- [Brano scelto]
Nel 1962, Robin spinto dalla sua curiosità e inossidabile forza di volontà, sviluppò una geniale idea. Pensò a un sedia per malati di poliomielite munita di rotelle per andare in giro, con respiratore incorporato. Chiese aiuto al suo caro amico Teddy Hall, professore di Oxford. I due crearono il primo prototipo di sedia a rotelle con respiratore per poliomielitici. Fu una vera rivoluzione nel campo della salute, la vita di Robin divenne l’esempio di ciò che i malati di polio avrebbero potuto fare. Egli cominciò a uscire, andare a fare passeggiate sul verde dei prati e perfino a viaggiare. L’ultimo modello di sedia di Cavendish aveva una batteria del respiratore con addirittura 6 ore di autonomia. Poi i modelli furono perfezionati e dotati di campanello azionabile con piccoli movimenti del cranio per chiamare aiuto, telefono a cuffia azionabile sempre con la testa e molti altri confort pensati per Robin da Teddy.
Viaggiando grazie alla sua sedia e al suo furgone adattato a contenerla (va in Andalusia, Germania, Francia) Robin sente di doversi impegnare perché tutti i malati come lui possano godere delle gioie della vita a pieno e uscire dai loro letti per tuffarsi nella vita attiva del mondo. Così, insieme con Diana sua forza e Teddy suo braccio, inizia una campagna di raccolta fondi per creare sedie con ventilatore meccanico come la sua per i poliomielitici. Il ministero della Salute appoggiò la sua iniziativa e in poco tempo Robin divenne uno strenuo difensore dei diritti dei disabili e infaticabilmente con Diana e i suoi amici organizzarono il record di trasferimenti di malati dagli ospedali alla condizione d’indipendenza, in gergo di “responati”. Divenendo lui il più longevo responidente. Per questi meriti lo scorso novembre, Robin e Diana hanno ricevuto il “Patient Innovation Lifetime Achievement Award“.

- [Voci fornite]

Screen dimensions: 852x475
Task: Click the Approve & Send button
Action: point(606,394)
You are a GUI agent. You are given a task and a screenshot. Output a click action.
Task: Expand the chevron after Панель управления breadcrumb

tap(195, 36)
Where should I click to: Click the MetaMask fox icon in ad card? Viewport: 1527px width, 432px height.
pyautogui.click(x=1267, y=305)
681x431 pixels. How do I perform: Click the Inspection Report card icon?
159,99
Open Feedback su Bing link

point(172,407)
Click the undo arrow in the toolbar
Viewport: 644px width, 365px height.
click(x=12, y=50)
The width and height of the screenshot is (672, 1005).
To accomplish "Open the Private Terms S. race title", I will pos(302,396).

--

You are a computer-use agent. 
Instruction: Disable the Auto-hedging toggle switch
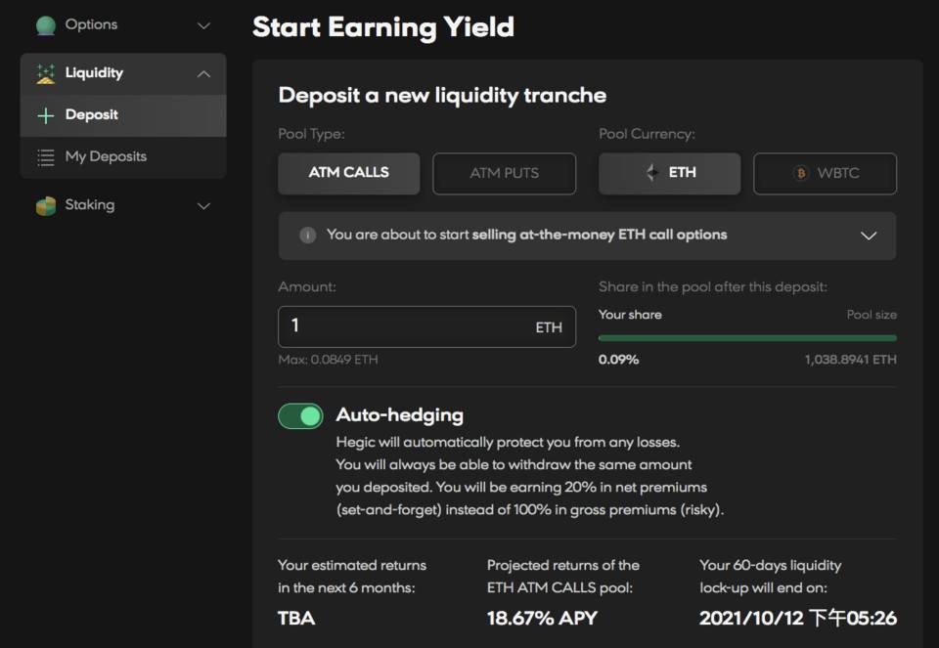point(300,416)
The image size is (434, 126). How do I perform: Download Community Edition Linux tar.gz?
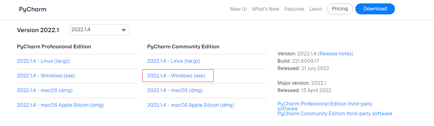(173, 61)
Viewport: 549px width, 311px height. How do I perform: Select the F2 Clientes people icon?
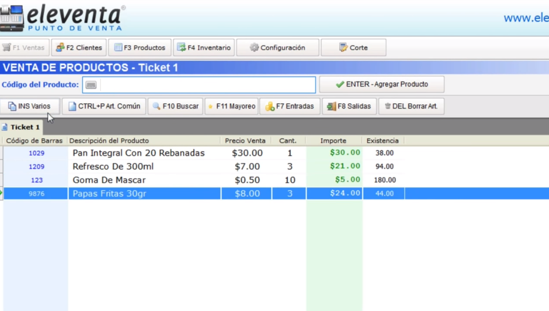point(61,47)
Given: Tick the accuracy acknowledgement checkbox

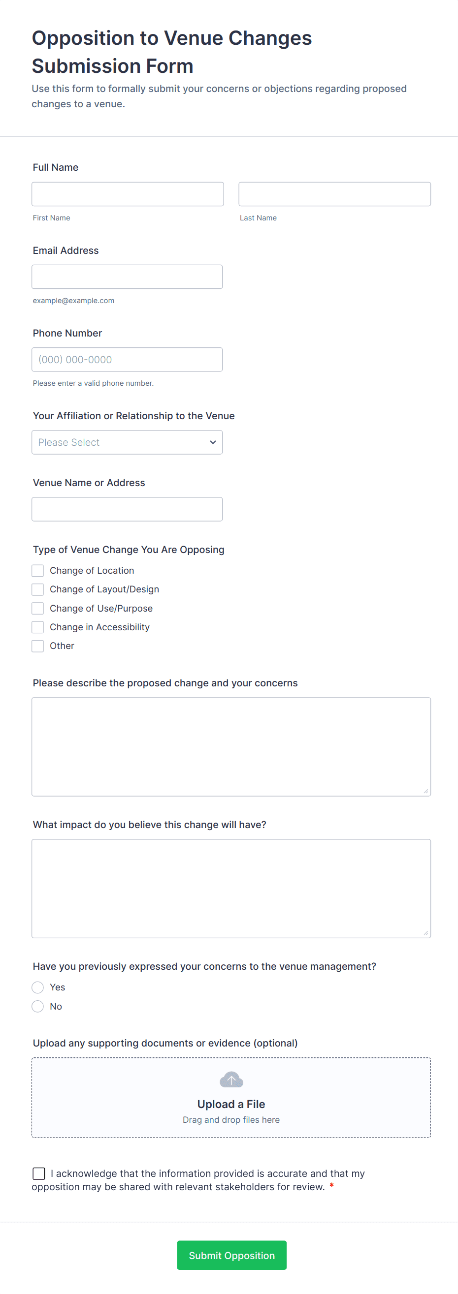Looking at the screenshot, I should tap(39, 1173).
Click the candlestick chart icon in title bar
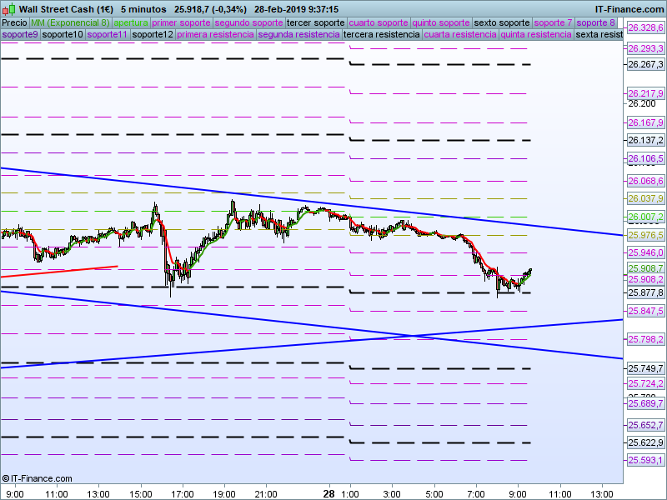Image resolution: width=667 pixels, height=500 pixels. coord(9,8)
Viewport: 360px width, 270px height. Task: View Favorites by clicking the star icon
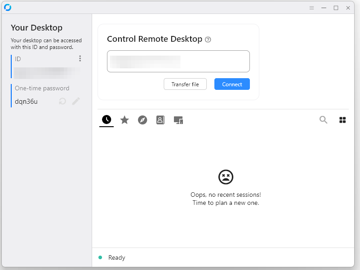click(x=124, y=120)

==

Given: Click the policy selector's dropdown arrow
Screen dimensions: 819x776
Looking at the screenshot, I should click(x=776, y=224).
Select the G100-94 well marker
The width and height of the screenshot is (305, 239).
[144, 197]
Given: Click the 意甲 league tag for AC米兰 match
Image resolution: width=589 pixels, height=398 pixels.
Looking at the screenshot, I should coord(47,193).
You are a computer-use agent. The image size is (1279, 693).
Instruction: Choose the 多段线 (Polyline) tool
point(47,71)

- [Cosa fare] Nel brano sulla sedia a rotelle con respiratore, a chi chiese aiuto Robin per realizzare la sua idea? Basati soltanto sul brano.

- [Soluzione scritta] Al suo caro amico Teddy Hall, professore di Oxford.